MEDRAD, Inc.
- Company type: Bayer Affiliate
- Founded: 1964
- Headquarters: Warrendale, Pennsylvania
- Key people: Sam Liang (President, CEO), Gary Bucciarelli (CAO)
- Number of employees: 1,700 (2008)
- Website: MEDRAD, Inc.

= Medrad Inc. =

American medical company

Medrad was an American company headquartered in Warrendale, Pennsylvania, until it was purchased by Bayer AG in 2006.

It was founded in 1964 by M. Stephen Heilman, a doctor who created the first flow-controlled, angiographic power injector in the kitchen of his home near Pittsburgh, Pennsylvania.

An emergency department physician by day, Heilman saw potential in angiography. Power injecting a contrast agent into the vessels, he reasoned, would enhance the image and make it possible to diagnose the heart disease and stroke patients who regularly came through the emergency department.

Heilman's invention was the first in a list of Medrad innovations.
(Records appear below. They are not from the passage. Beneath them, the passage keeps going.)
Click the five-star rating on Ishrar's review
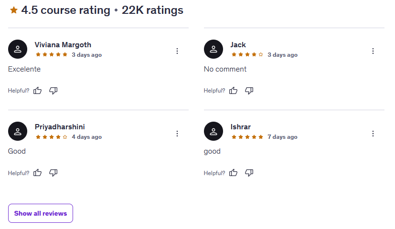Image resolution: width=395 pixels, height=229 pixels. pyautogui.click(x=247, y=137)
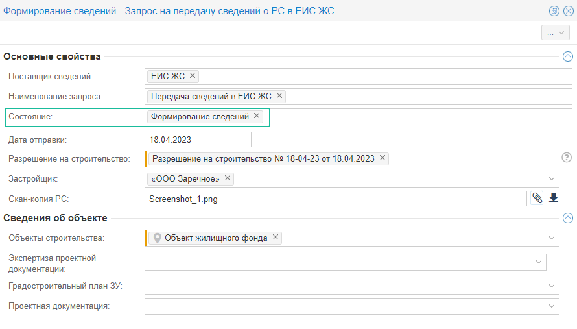
Task: Open the "..." actions menu button
Action: (x=555, y=32)
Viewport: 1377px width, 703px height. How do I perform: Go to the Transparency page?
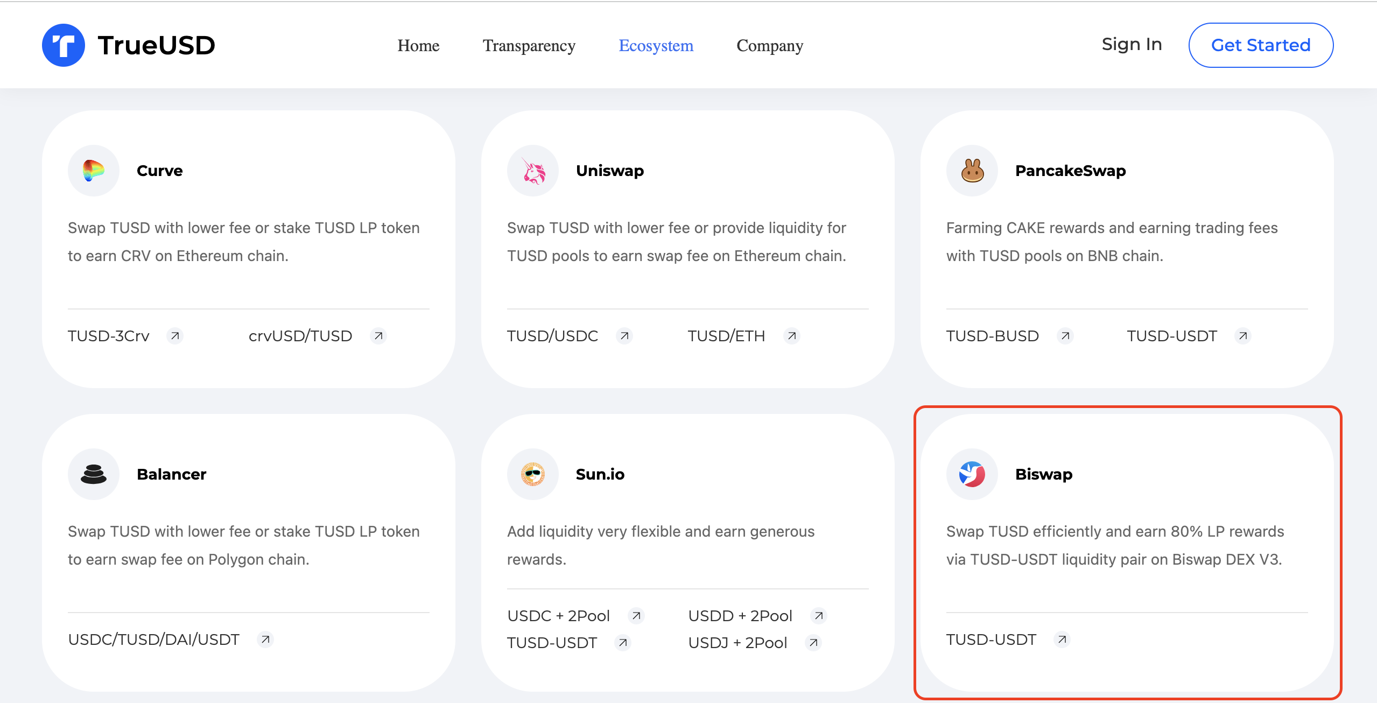[529, 46]
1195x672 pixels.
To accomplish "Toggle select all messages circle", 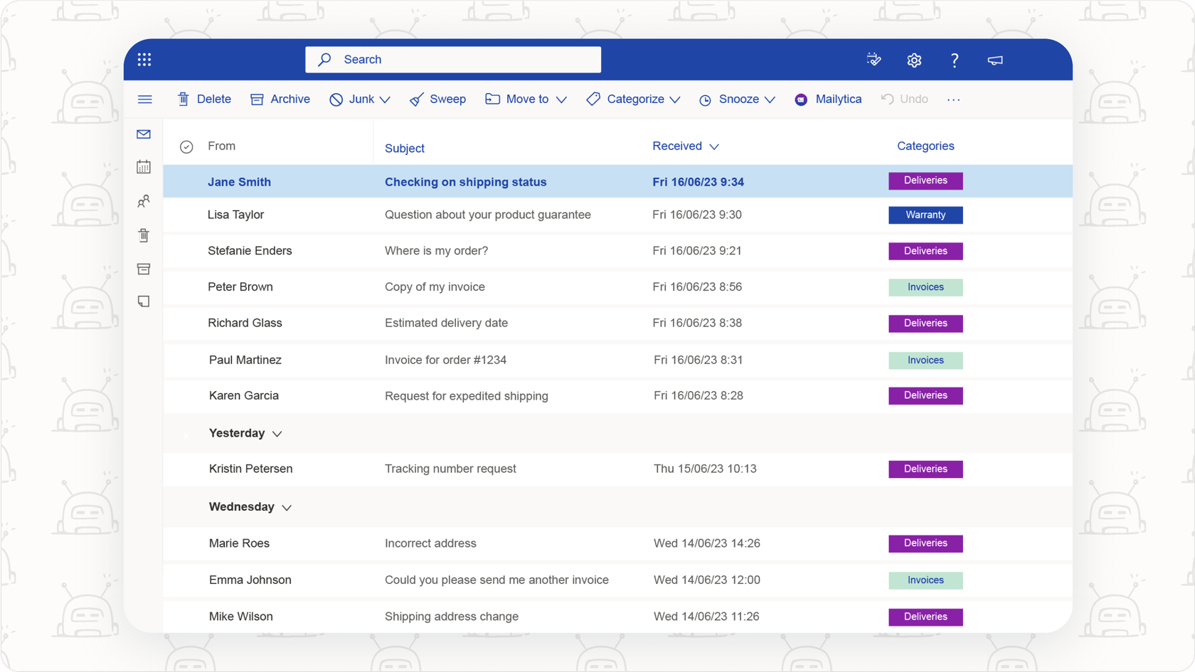I will coord(186,146).
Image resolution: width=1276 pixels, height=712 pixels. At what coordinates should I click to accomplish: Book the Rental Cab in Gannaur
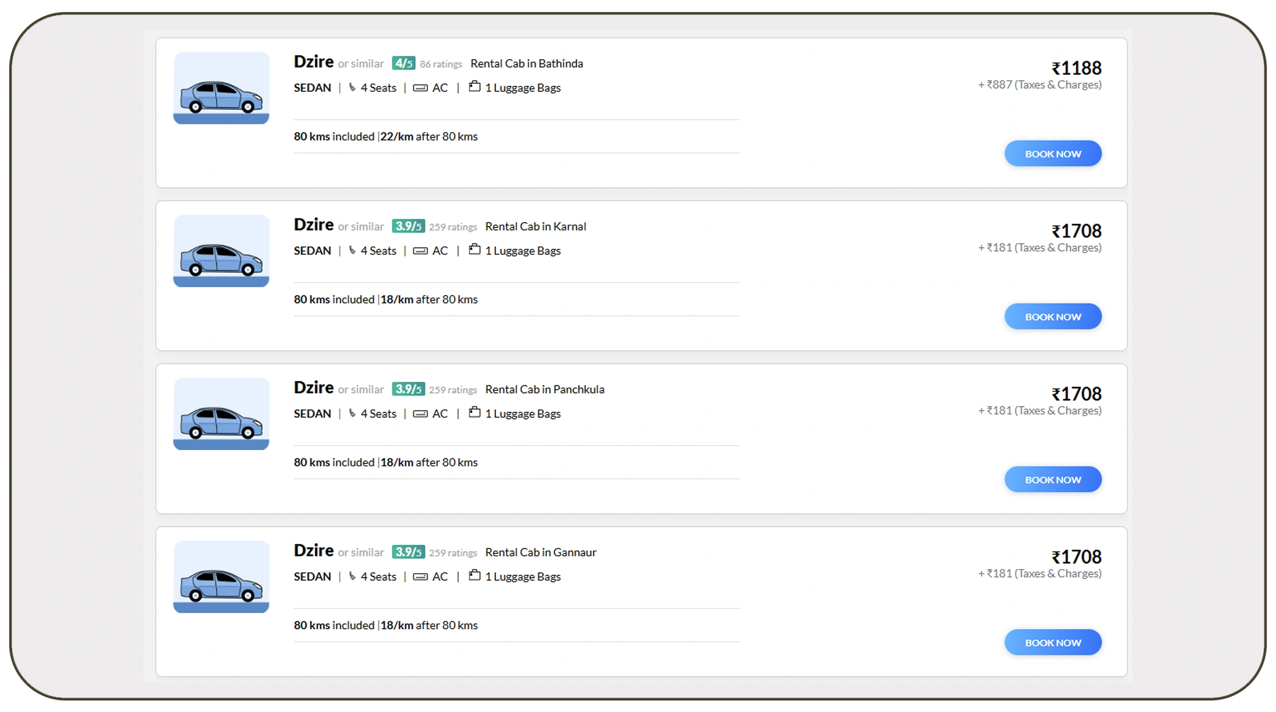click(x=1053, y=642)

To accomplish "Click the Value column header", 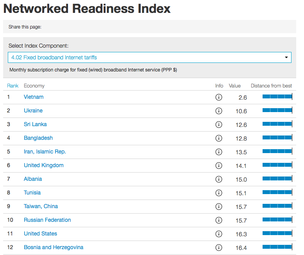I will point(234,86).
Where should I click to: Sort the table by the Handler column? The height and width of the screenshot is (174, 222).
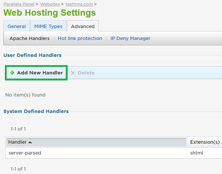pyautogui.click(x=18, y=142)
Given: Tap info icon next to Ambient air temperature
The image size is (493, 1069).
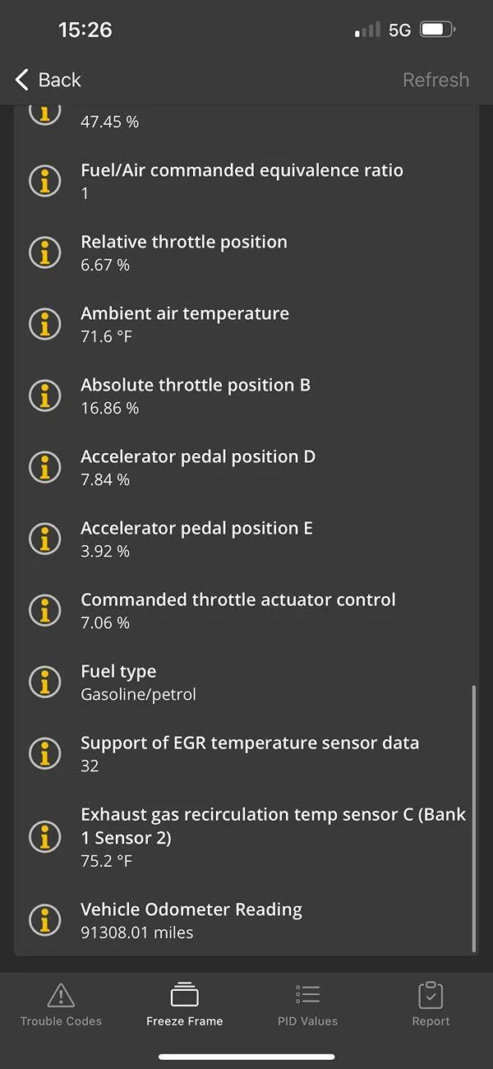Looking at the screenshot, I should pos(45,324).
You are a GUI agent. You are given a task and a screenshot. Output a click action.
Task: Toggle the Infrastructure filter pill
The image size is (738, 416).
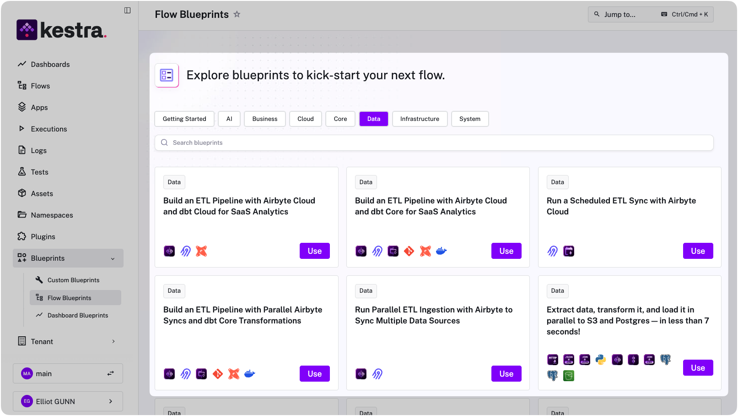click(x=420, y=119)
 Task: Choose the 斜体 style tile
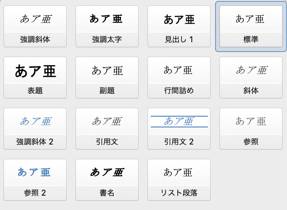point(251,78)
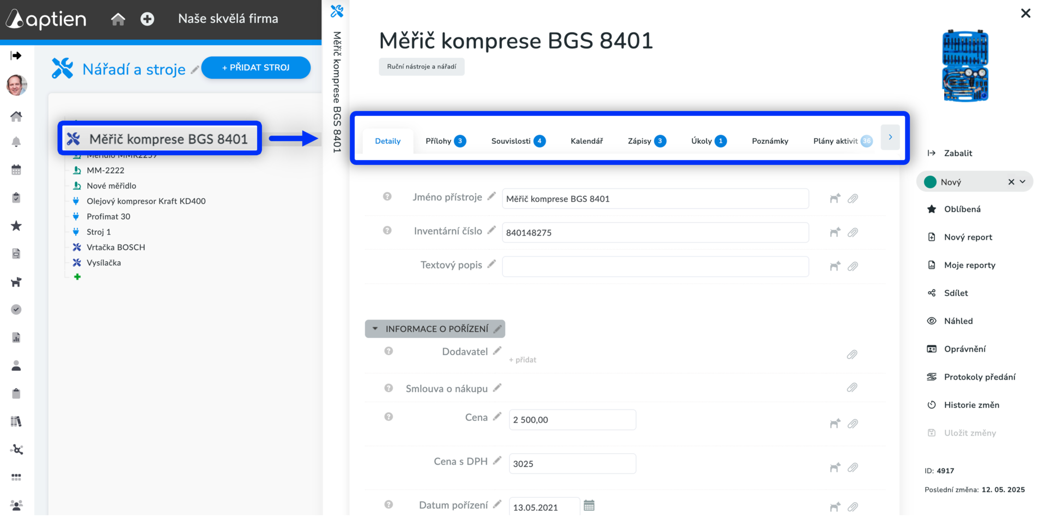The height and width of the screenshot is (520, 1046).
Task: Click the Inventární číslo input field
Action: [655, 233]
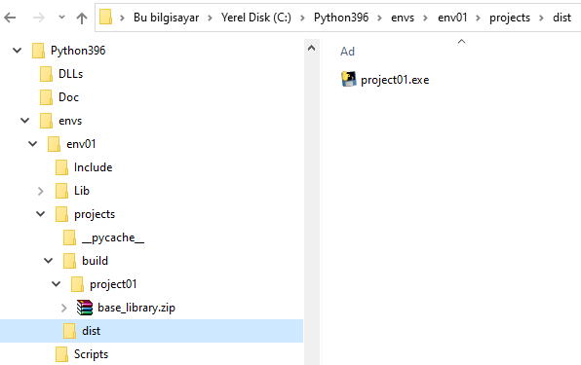581x365 pixels.
Task: Open recent locations dropdown arrow
Action: (x=61, y=17)
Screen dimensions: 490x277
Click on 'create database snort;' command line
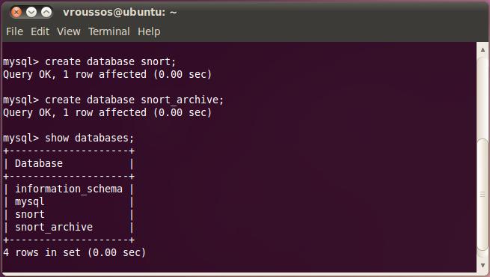(89, 61)
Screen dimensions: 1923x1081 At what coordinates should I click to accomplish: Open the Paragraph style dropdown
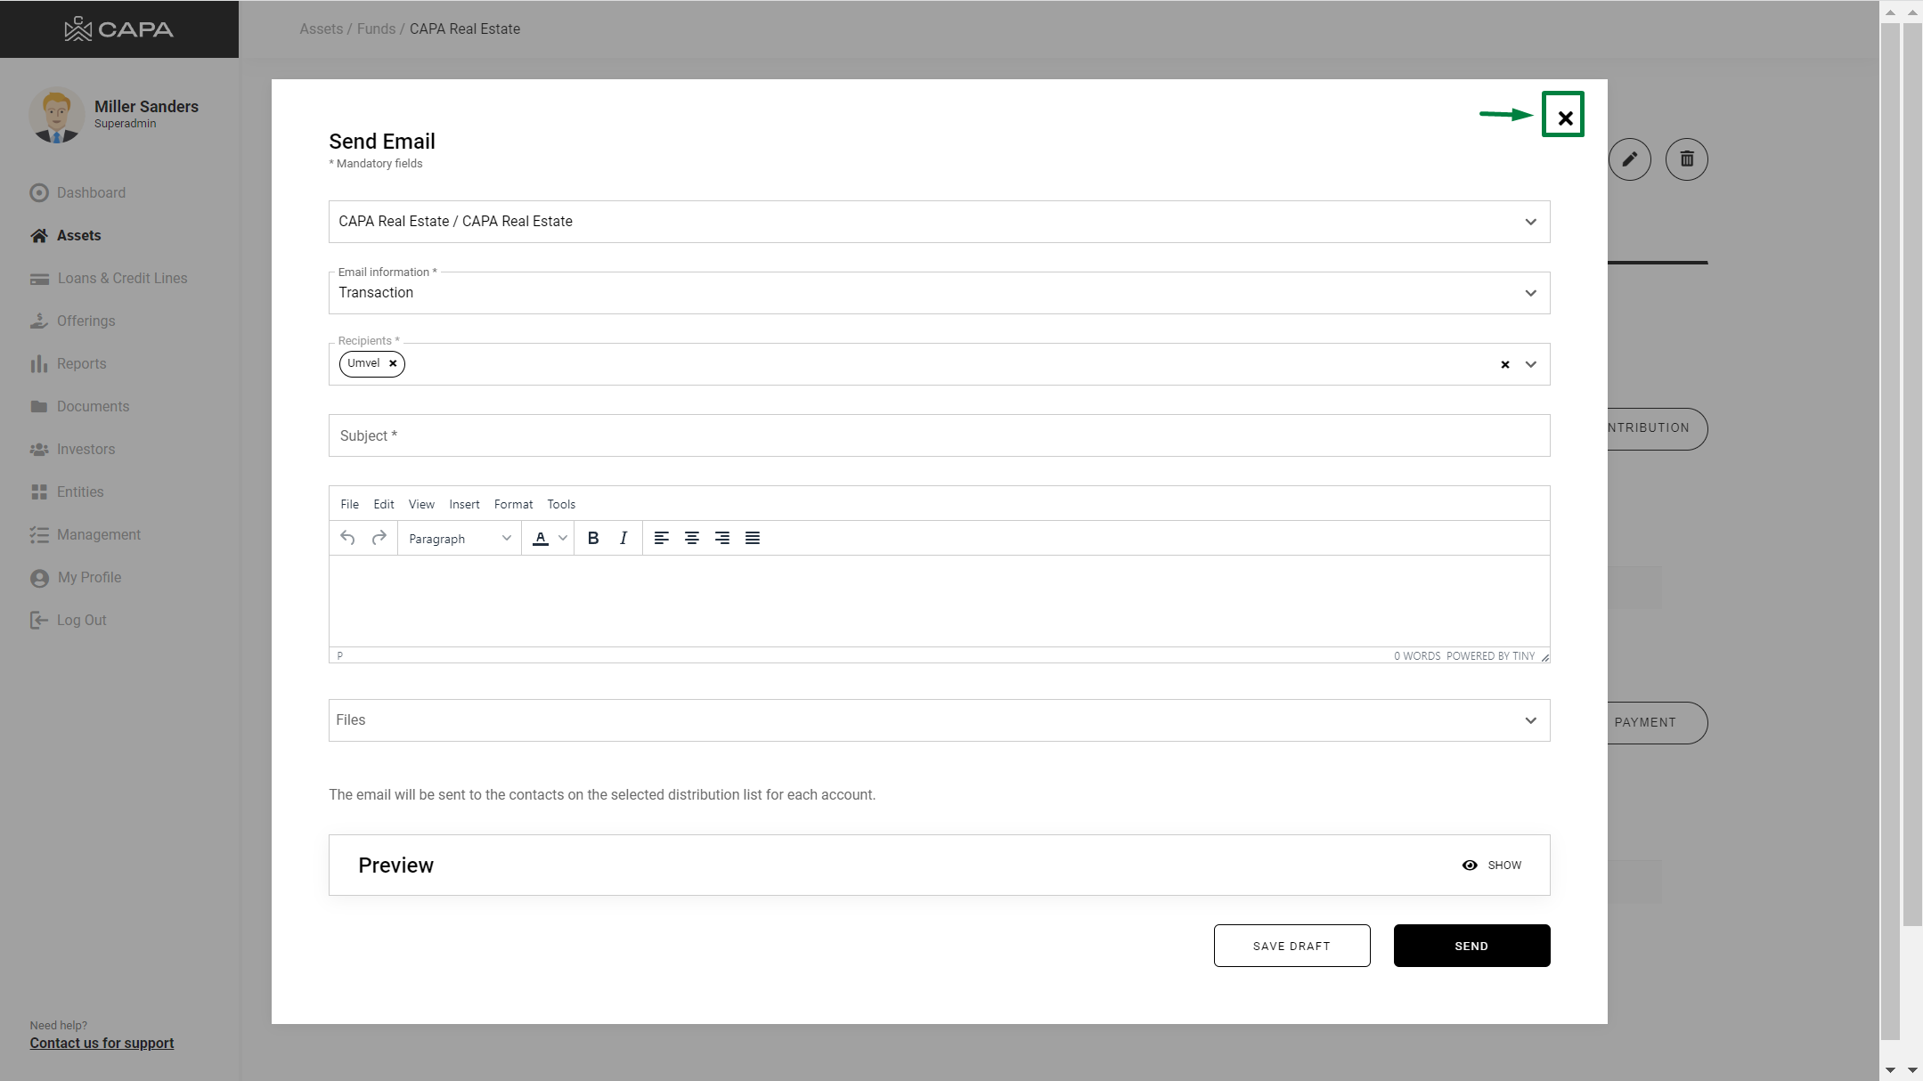[x=459, y=539]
His company later introduced injector technology for computed tomography (CT) and magnetic resonance (MR) imaging.

Medrad has more than 1,700 employees, 1,200 of whom are in the Pittsburgh area. The company has branches around the world including the Netherlands, France, Germany, Italy, China, UK, Brazil, Japan, Norway, Belgium, Sweden, Denmark, Singapore, Egypt, Mexico, Cyprus and Australia.